1. On Syria, Trump corrects course, Netanyahu presents the bill
Did Donald Trump expect that his decision to withdraw U.S. forces from Syria—a decision made spontaneously following his phone call with Turkish president Erdogan—would create such a stir? Probably not—and the president seemed taken aback by the backlash. After all, Trump has never been shy about his wish to withdraw forces from the war-torn country, not to mention the fact that it is a relatively tiny force made up of only 2000 U.S. soldiers. “We’re talking about sand and death,” said a clearly frustrated Trump last week as he tried once again to justify his move.
Pulling out of the “sand and death” country created a rare ad-hoc coalition of detractors: former defense secretary James Mattis (who resigned in protest), top national security officials from both parties, congressional Democrats, hawkish Republicans, Israelis, Kurds and Europeans.
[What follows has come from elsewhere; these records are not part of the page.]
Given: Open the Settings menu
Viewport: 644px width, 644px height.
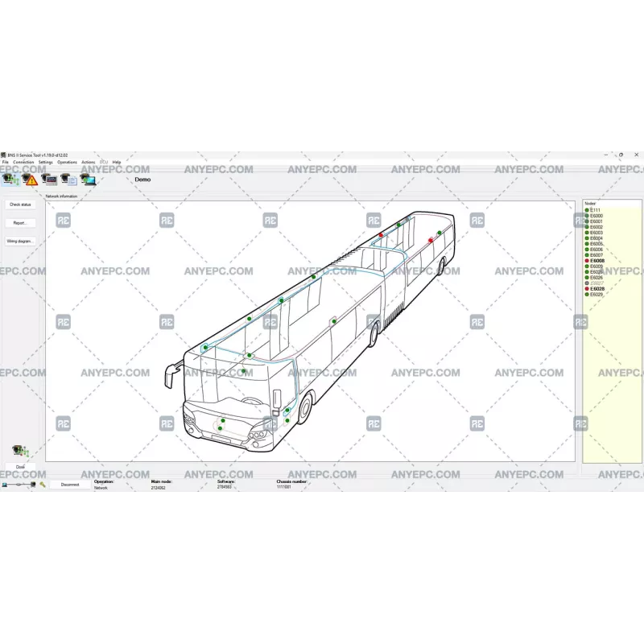Looking at the screenshot, I should click(46, 162).
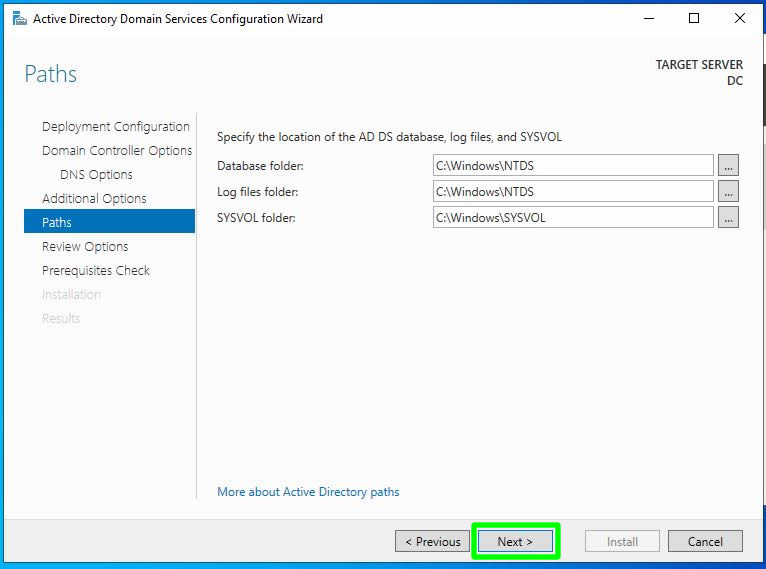This screenshot has width=766, height=569.
Task: Go to the Deployment Configuration step
Action: pos(115,127)
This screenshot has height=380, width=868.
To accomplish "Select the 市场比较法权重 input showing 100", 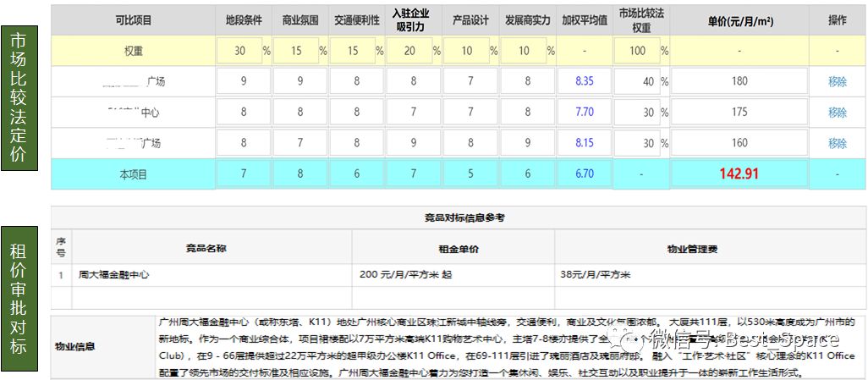I will tap(635, 51).
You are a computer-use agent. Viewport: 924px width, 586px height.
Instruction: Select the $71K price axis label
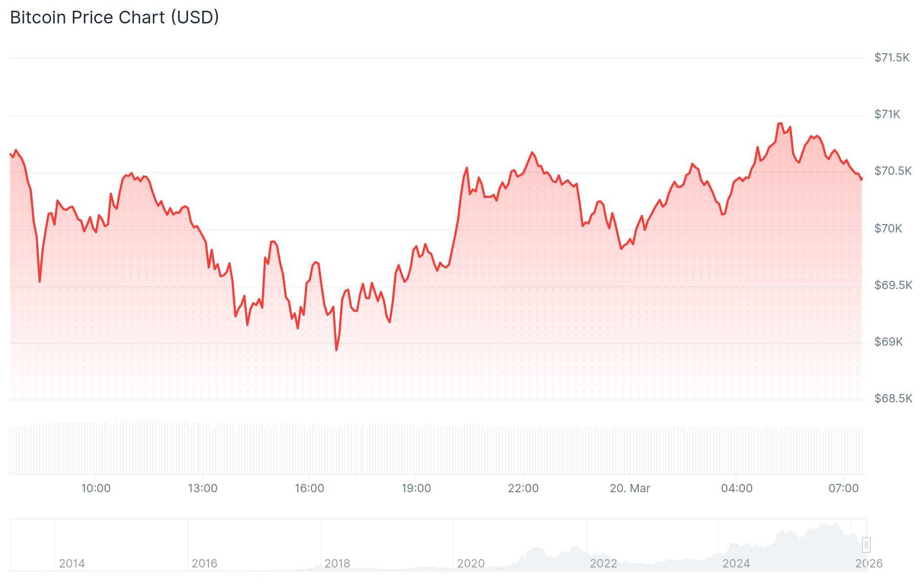tap(887, 114)
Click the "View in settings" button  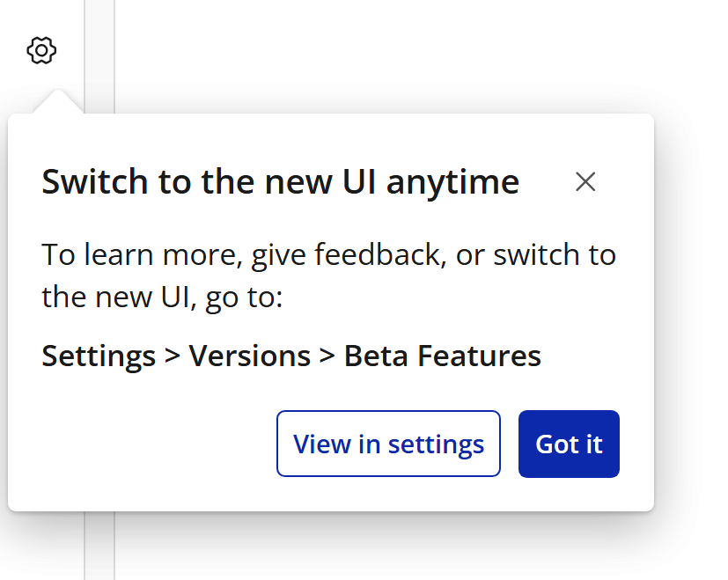(388, 444)
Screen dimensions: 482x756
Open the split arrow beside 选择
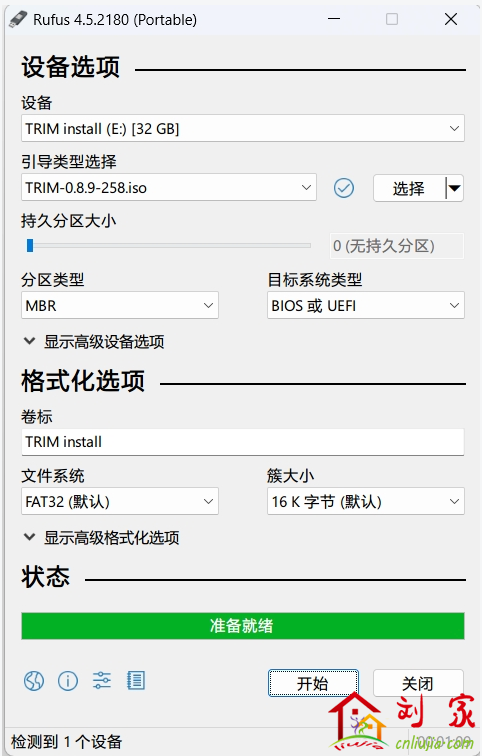coord(455,188)
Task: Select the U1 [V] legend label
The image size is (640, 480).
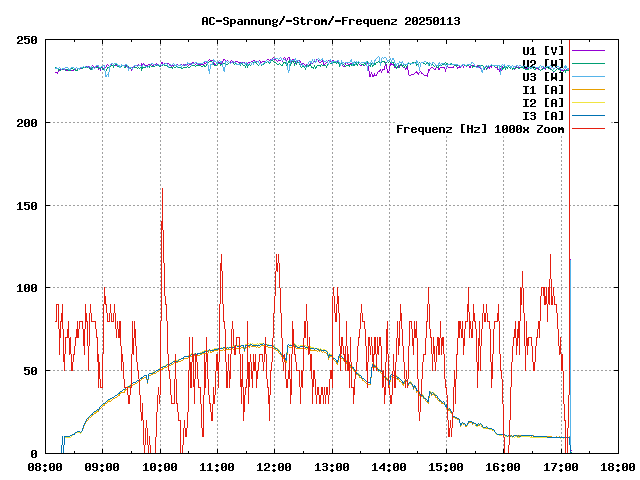Action: coord(543,50)

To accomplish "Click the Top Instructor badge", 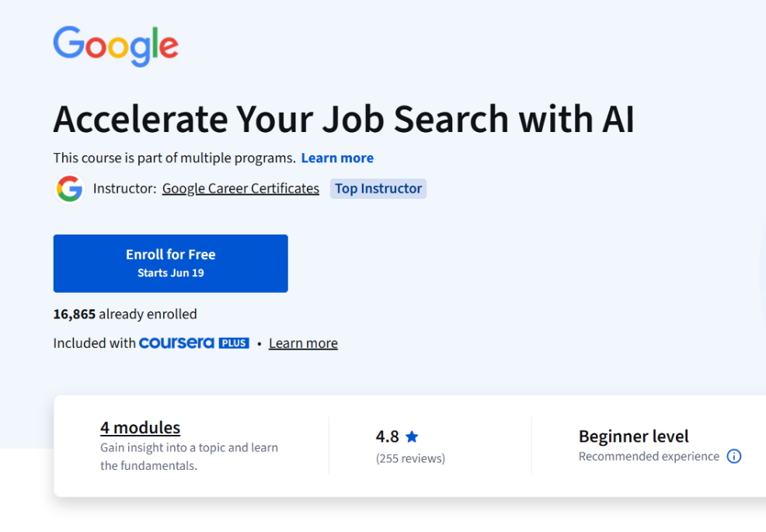I will (378, 188).
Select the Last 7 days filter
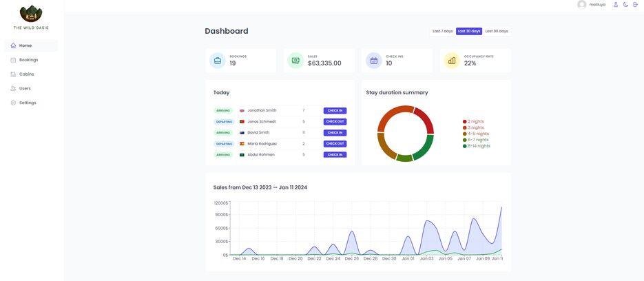The height and width of the screenshot is (281, 644). pyautogui.click(x=442, y=31)
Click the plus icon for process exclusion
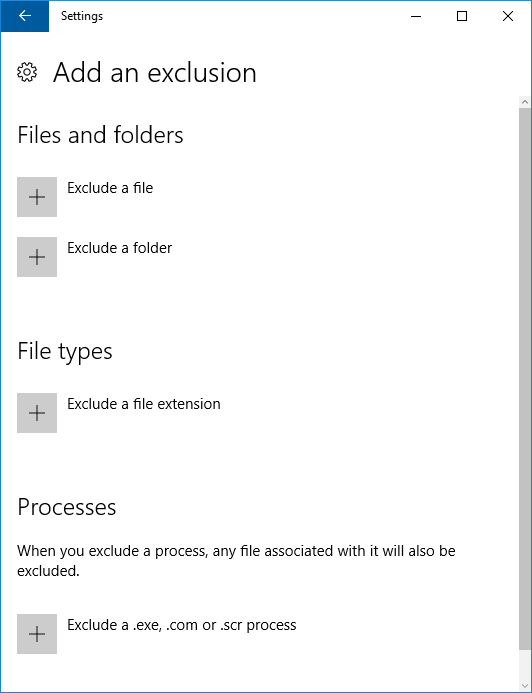The image size is (532, 693). point(37,634)
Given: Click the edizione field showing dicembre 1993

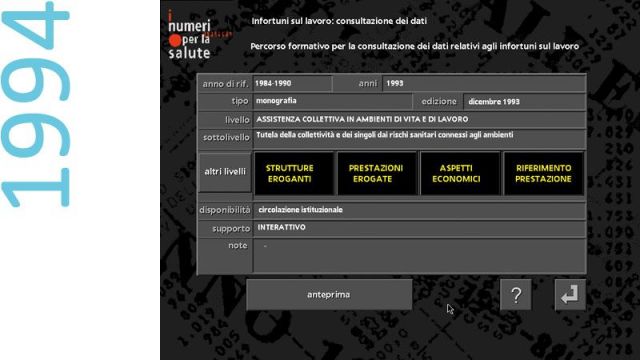Looking at the screenshot, I should 524,102.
And for once, Donald Trump listened—or at least seemed to take the opposition into consideration
In what can only be understood as an effort to correct course, Trump dispatched his top foreign policy advisers—Secretary of State Mike Pompeo and National Security Adviser John Bolton—to the Middle East with a reassuring message to regional players who had just witnessed the U.S. turn its back on them. “The United States is not leaving the Middle East,” a senior State Department official stated Friday, summing up Pompeo’s mission to the Middle East. “Despite reports to the contrary and false narratives surrounding the Syria decision, we are not going anywhere.” The message was repeated over and over. Pompeo assured Benjamin Netanyahu when they met in Brazil that the pullout has not altered America’s commitment to Israel’s safety. Bolton conveyed the same message during his meetings in Jerusalem, telling Israeli leaders that the American withdrawal from Syria will be conditional, based on defeating ISIS and pushing Iran out of the country.
Now, taking advantage of the U.S. stumble, Netanyahu has asked for American compensation, in the form of recognition of Israeli sovereignty over the Golan Heights—a territory taken over from Syria during the 1967 war. Israel’s 1981 decision to annex the Golan Heights was flatly rejected by all previous U.S. administrations, stating the need to resolve the dispute in future Israel-Syria negotiations. Now Netanyahu sees an opening for a Jerusalem-style gesture from Donald Trump. Just as Trump bucked long standing American foreign policy establishment reservations and recognized Jerusalem as the capital of Israel, it might be Trump who will be willing to make a similar move with the Golan Heights. The Israeli calculation is simple: The move wouldn’t cost Trump much in terms of political capital, since there is no possible peace treaty between Israel and Syria in sight, and there are not many in the Arab world who will go to bat for Bashar al-Assad. Furthermore, recognizing Israel’s rule over the Golan Heights would put an end to criticism from pro-Israel Republicans who disliked Trump’s withdrawal decision and feared he had thrown Israel under the bus.
Can Netanyahu’s bid work?
Doubtful, although leading Republicans in Congress have already spoken in favor of recognition and the new circumstances might add some momentum to their drive. Still, Trump must know that the Golan Heights is no Jerusalem—the region doesn’t carry the symbolic significance Jerusalem has in the heart of every Jew (and many evangelical Christians) and will not translate into any valuable political gain.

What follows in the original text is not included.